あとで携帯で調べたところ、海外に工場を持つゆえに安く出来ているとのことだ。
* * *
「ああ……あっつあつで美味しい!」
さて、歩き回るとお腹がすく。というわけで、お昼ご飯代わりに、ほっぺちゃんのお店の近くで、美味しそうな揚げ物の店を見かけたので、すかさずチェック。行列に並んでゲットした。フライドポテトと唐揚げのセットを。
唐揚げにはソースがつけられるらしく、近くの台のうえには、ケチャップ、マヨネーズ、それに、明太子ソース! ご親切にも容器まで置いてあるので、遠慮なく、拝借する。
クレープは食べ歩きをするひとも多いが、唐揚げは、その場で食べるのがカルチャーのようだ。わたしたちも、ひとのいないスペースを狙い、お腹を満たす。
「ああ……美味しい!」
噛めば、じゅわっ、と肉汁があふれ出す。広がる鶏肉のジューシーな風味! 生臭くもなく、ほどよくスパイシーで、このちょうど疲れを感じたからだにはたまらない!
無言であっという間に食べてしまった。見れば、高嶺も同じで、「あたしたち美味いもん食うとき静かになるよね」と笑っていた。
* * *
「おお……ここが〇〇スクイーズセンター……」
ちゃんと予約をしてきているひとたちがいるようで。原宿通りから離れた、ややマニアックな場所に思えるが。わたしたち以外にも店の前で並ぶひとが。
それから、店の前にいるわたしたちに、スタッフさんが声をかけ、案内してくれる。――いままで見てきたスクイーズ店よりも、確かに広いな。二十畳くらいありそう?
カラーボックスのような大きな棚に詰められたかごに一種類ずつ、スクイーズが入っているようで。時間になるまで買うのは駄目だけれど、店内を自由に見ていいと店員さんが言ってくれた。高嶺と、あれいいね、これも、なんてきゃっきゃ言いながら見て回る。テレビでYou tuberが宣伝する動画が流されていたのも印象的だった。
それから時間になると、いよいよ購入出来る。……といっても、どれもこれもが魅力的で! ああ可愛い! ピンクのくまさん、ホットドック、バナナ、ユニコーン、ハンバーガー、……よくもこれだけのスクイーズを思いつけるなあと感心するほどで。
「あたし、これにする!」高嶺がうち一個を手に取った。その可愛いデザインにわたしは噴き出してしまった。「えええ? なんでポテト……」
高嶺が選んだのは、赤い容器にフライドポテトが入っており、赤い容器の部分に目と口が描かれたデザイン。正直、お子様向けかな? という感じもすれど。
「えーじゃあ、わたし……どれにしようかな……」あまり大きなものもちょっとな。ほどよい大きさ……ほどよい大きさのものはないだろうか。
「これなんかどう?」
高嶺が手に取る一個に、確かに惹かれた。小さなパンダさん。白と黒で、これならオフィスに置いても不自然ではない。
「ありがとう。じゃ、わたしこれに決めた」
「よし。じゃあ、もうちょっと見てから買おう」
店内にいられる時間は三十分ほどに制限されており(三十分ごとに入れ替えだそうだ)、わたしたちが並ぶ頃には既に、レジの前に長蛇の列が出来ていた。
* * *
「ああ……このパンダさんも可愛い……! くまさんもいいよねー」
それから、原宿通りに戻り、見そびれていた店に入る。原宿駅方向から原宿通りに入ってほどないところにある衣類店で、わたしはTシャツをからだに当てる。Tシャツの前面に、くまさんの顔が描かれたデザインで、とっても可愛い。

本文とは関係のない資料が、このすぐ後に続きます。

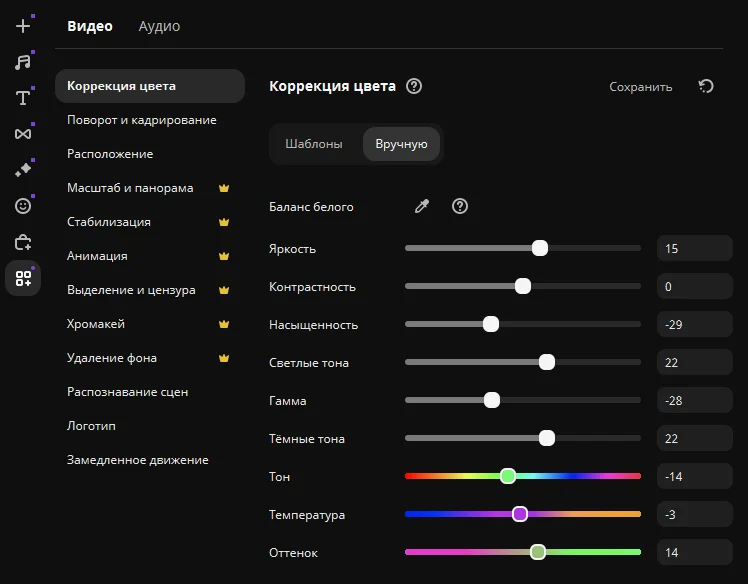The width and height of the screenshot is (748, 584).
Task: Open Поворот и кадрирование section
Action: click(142, 120)
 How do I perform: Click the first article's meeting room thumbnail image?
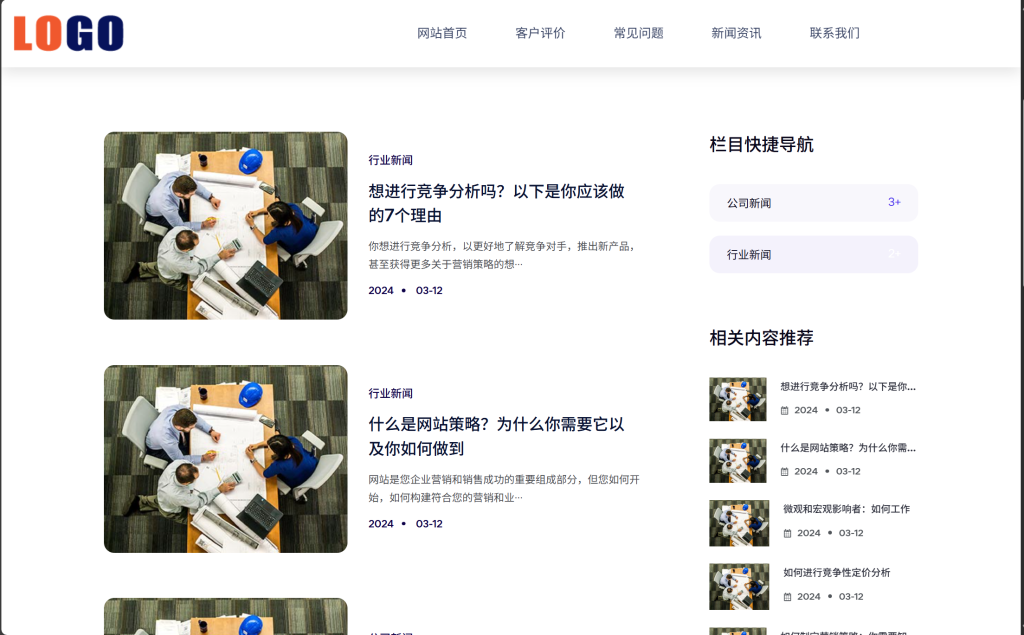[225, 225]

「あたしくまにする」こういうときの、高嶺の決断は速い。「莉子はどうする?」
「パンダさんか……おさるさんも捨てがたいな……」
「じゃあ、もうちょっと見て回ってから考えようか。二階にも服、売ってるみたいだし」
ぐじぐじと悩むわたしを否定することのない、高嶺のやさしさに救われていた。「……うん!」
* * *
「ああ、なんかこれまた……美味い。美味すぎるね……」
それから場所を移し、原宿通りの中央ほどに位置する、お菓子会社のアンテナショップで、飽きることなく、また、わたしたちは……食べている。
「じゃ〇りこって揚げたてはこんなに美味いのかなあ?」わたしの知る既存の菓子とはまた違った触感だ。『ポテ〇こ』と言われるその商品は、じゃか〇ことフライドポテトの中間といった感じ。ほっくほくでとても……美味しい!
なので、ついつい、食べる手が止まらない。
一階は、商品を売る場所で、二階はイートインスペース。立って食べるのが原宿スタイルみたいで、他にも女の子たちがわたしたちと同じように食べている。ほとんどの人間が『ポテ〇こ』を。そりゃそうだ、ここでしか食べられないんだから。

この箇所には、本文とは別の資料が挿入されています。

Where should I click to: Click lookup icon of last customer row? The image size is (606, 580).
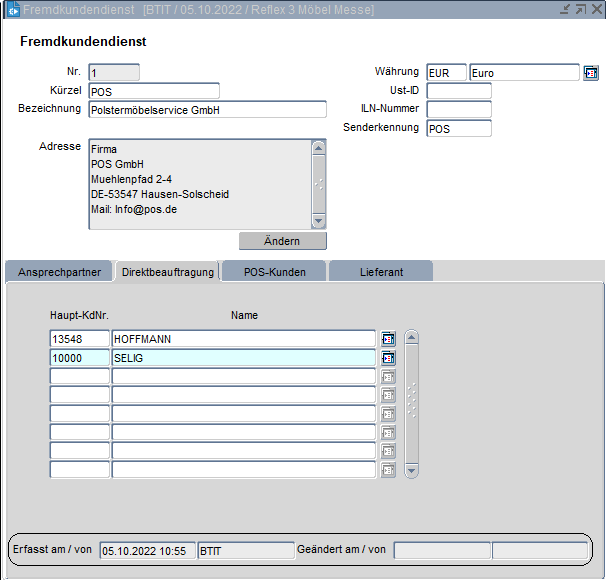tap(389, 470)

「……荒石くんとは、うまく行ってる?」気になっていることをわたしが問うてみると、「勿論」と高嶺は表情を綻ばせる。
「あいつ、……ちゃんと、あたしがあいつを好きだってことを、分かってるみたいで。変に嫉妬しないんだよね。……割りとドライ。意外と冷めているというか……年下男なのにね。妙に達観したところがあって、そこ含めてあたしは好きだな」
「ベタ惚れじゃないですか」とわたしが茶々を入れると、「なんか……ごめんね」と高嶺。
「課長が、もし、あたしのことをいやだと思っているのなら、……そのね。距離を置くことも必要だと……」
「あ。ううん。そこは全然心配ない」
「……本当に?」
わたしは笑って答えた。「正直ね。高嶺のことがあまりにも魅力的で、惹かれた部分はある。でも、わたし、高嶺とどうにかなりたいってのは一切ない。わたしのなかで答えが出てるから、彼も安心してると思う。……それに。

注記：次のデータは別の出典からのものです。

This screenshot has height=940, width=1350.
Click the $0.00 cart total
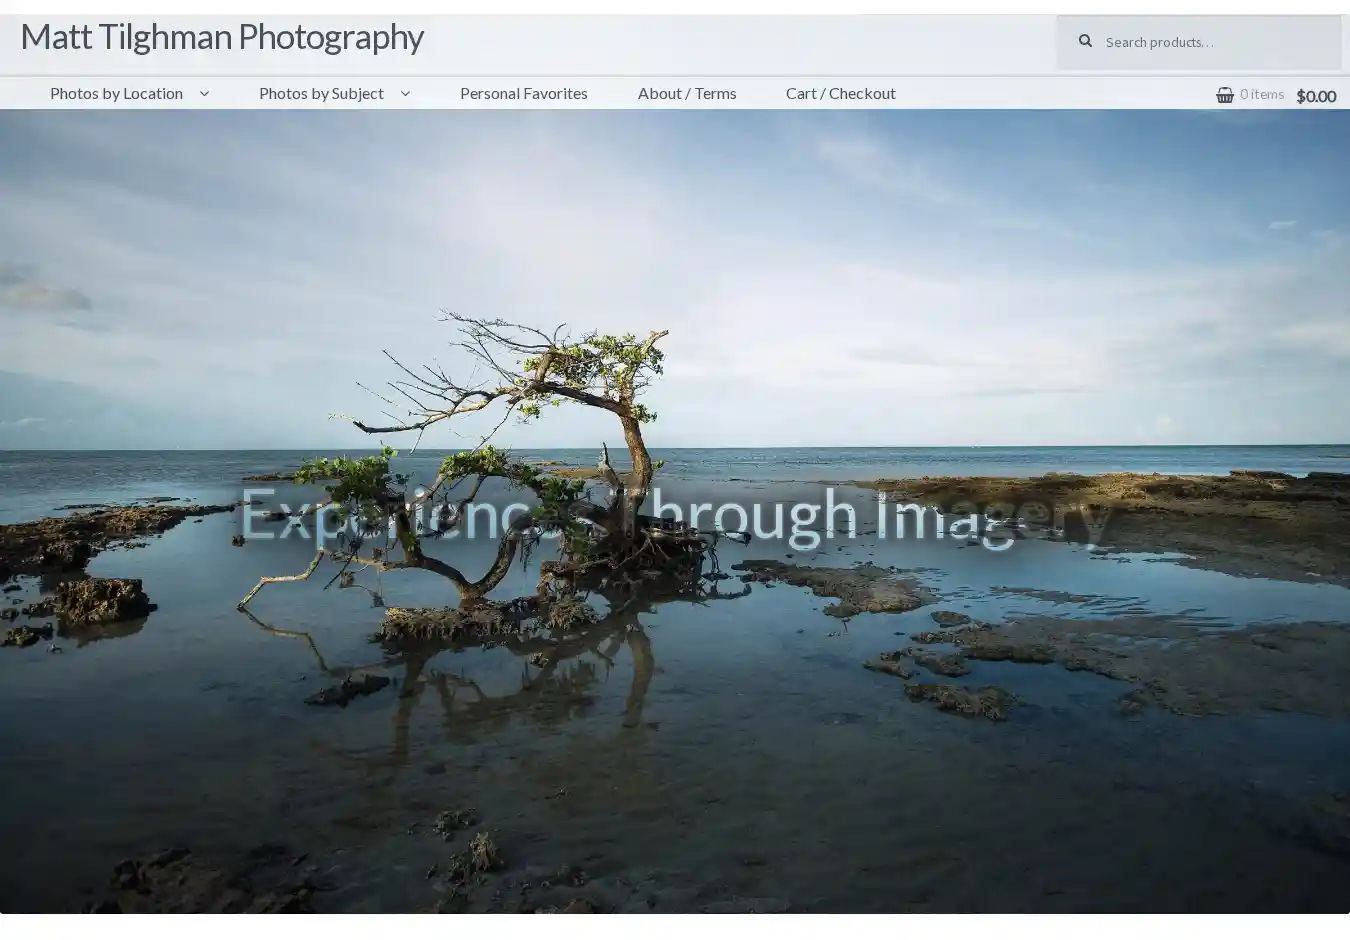[1315, 96]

いくら愛し合って結婚した同士だからって言って。その世界だけで『閉じて』いてはいけないと……思うんだよね。
だってそうじゃない。わたしと課長の関係だって、いろんなひとの力添えがあって、うまくいっているわけだから。支えてくれたひとたちのことを、蔑ろには出来ないよ」
「莉子。……あたしたち、ずっと友達だよ……。絶対ね」
「勿論だよ高嶺。……わたし、女の子のなかだと一番高嶺が好き!」
「そういうこと言われると……照れるなぁ」
照れたように頭を掻く高嶺が、誰よりも愛おしいと思えた。
* * *
「ただいまー」
「おかえりー」
課長は、どうやら、またも本を読んでいるようであった。繰り返し同じ本を読むのが好きなひとなのだ。彼はソファーから離れると、
「……楽しかった?」
「うん」とわたしは紙袋を見せつけ、「そこそこ買っちゃった。……すごく楽しかった!」
「莉子。おいでー」
そうして彼の腕のなかに収まる。赤子が母を求めるように、わたしは彼を求めている。彼の匂いを嗅ぎ、彼の存在を感じられる瞬間が、なによりも幸せで確かなものだった。